Scheduled Downtime
On Tuesday 24 October 2023 @ 5pm MT the forums will be in read only mode in preparation for the downtime. On Wednesday 25 October 2023 @ 5am MT, this website will be down for maintenance and expected to return online later in the morning.
Normal Operations
The forums are back online with normal operations. If you notice any issues or errors related to the forums, please reach out to help@ucar.edu

MOM6 Fatal Checksum Error: does IO flush before MPI_Finalize?

ezaron

Ed Zaron
New Member
Hi MOM6 experts:

Two questions:
(1) When the code exits with a Fatal error, is there normally an MPI_Barrier before the MPI_Finalize?
I am a little concerned if I am seeing all the output in my mom6.o* log file. Is it possible that the lead proc detects the Fatal error signal and shuts down before all the output has been flushed into the mom6.o* log file?
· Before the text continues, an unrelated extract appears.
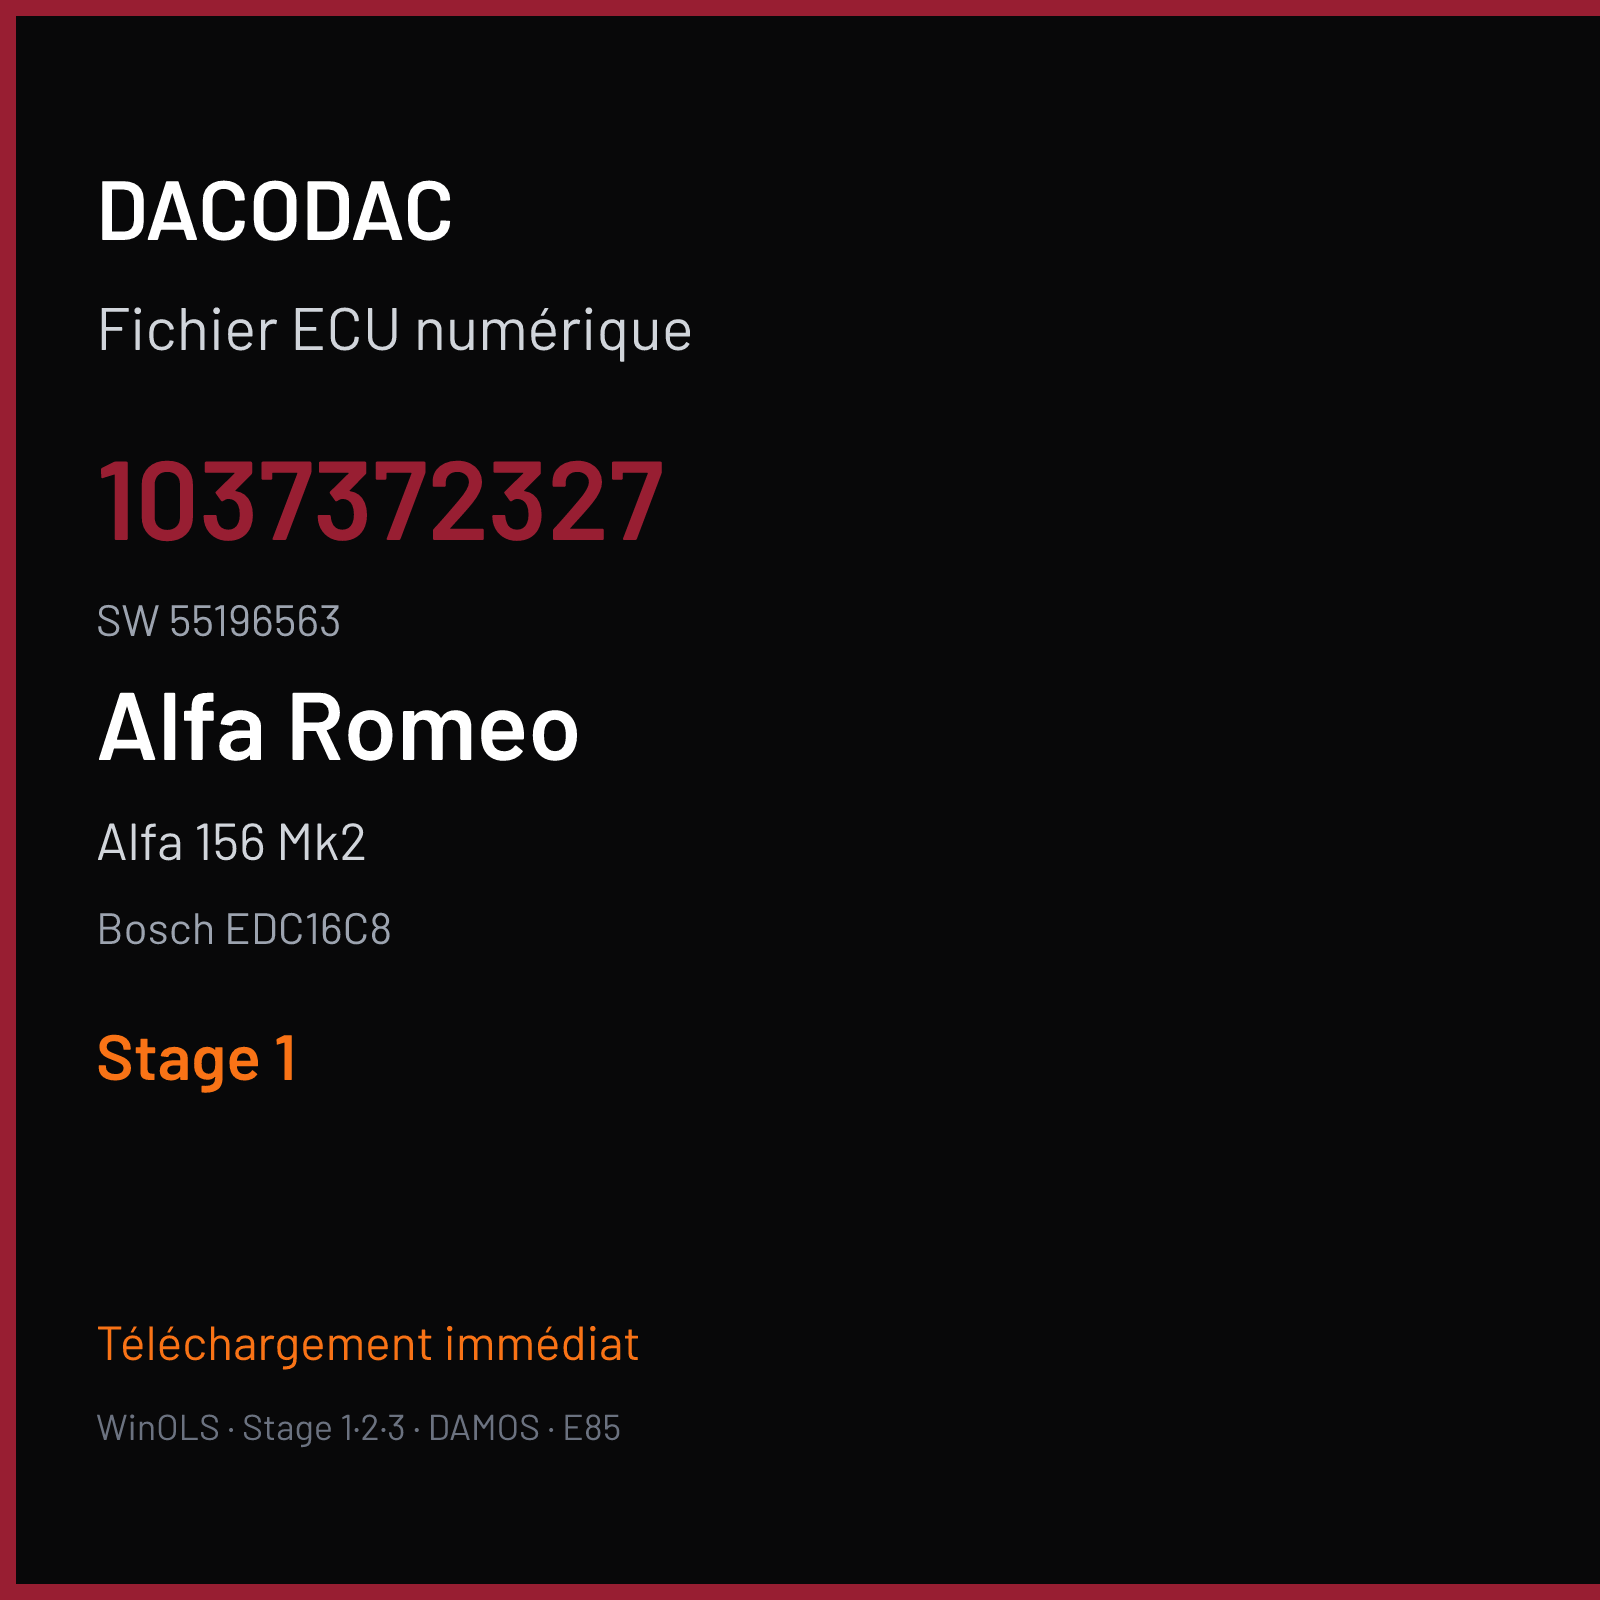Image resolution: width=1600 pixels, height=1600 pixels.
Task: Click the Mk2 text in model line
Action: click(x=322, y=843)

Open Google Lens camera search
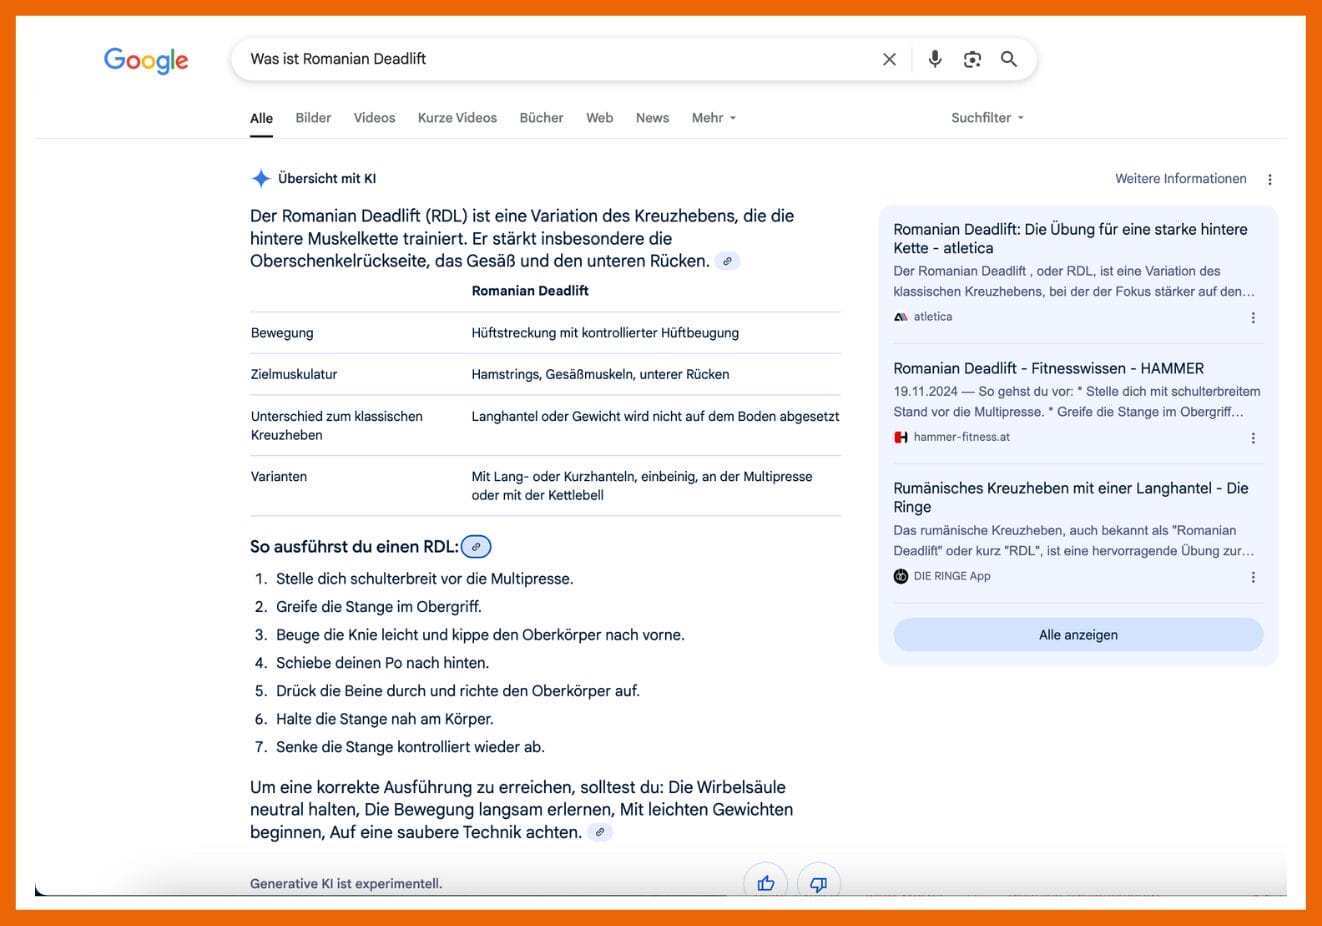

(2) The Fatal error is due to a disagreement of checksums in an input file. What could cause a corrupt checksum?
86593:FATAL from PE 0: SIS_restart(restore_state): Checksum of input field part_size AFF344408441C19A does not match value 231344408441C19A stored in RESTART/ice_model.res.nc

There are two oddities about this: (a) the checksums only differ in the 3st three hex digits, and (b) the md5sum of the entire file matches the value of the same file on another computer where the code is known to work.

-Ed
 
You can turn off the checking of the sums in the restart files:
#override RESTART_CHECKSUMS_REQUIRED = False

For me, the checksum failed to match when I went from using a mask_table to not (for debugging on fewer cores).
 

adcroft

Alistair Adcroft
Member
1) I think errors are meant to be issued by each process that encounters it. I normally see hundreds of the same FMS fatal error message. Whether the root PE does something different I am unsure. If the error is bypassing FMS, such as a SEGV, then I think it's hard to define what happens
2) Kate is right that you can turn off the checksum. The idea is that the checksums should only be over the part of the model that matters (not land). However, we've found the filling-in of missing processors (switching from mask_table to non-mask_table) adds values on land that change the bitcount and can lead to subsequent bad values because NaNs propagate even when masked. It is generally very hard to change the number of cores if using masked processors (mask_table). When something needs to be debugged with fewer cores, I usually re-run without a mask_table, and then change the core count.
 

ezaron

Ed Zaron
New Member
Aha. Thanks a lot.
In order to "re-run without a mask_table", do I simply move my MOM_layout and SIS_layout files out of the way, or do I need to change other input files? Or, do I just comment out the MASKTABLE in the *_layout files?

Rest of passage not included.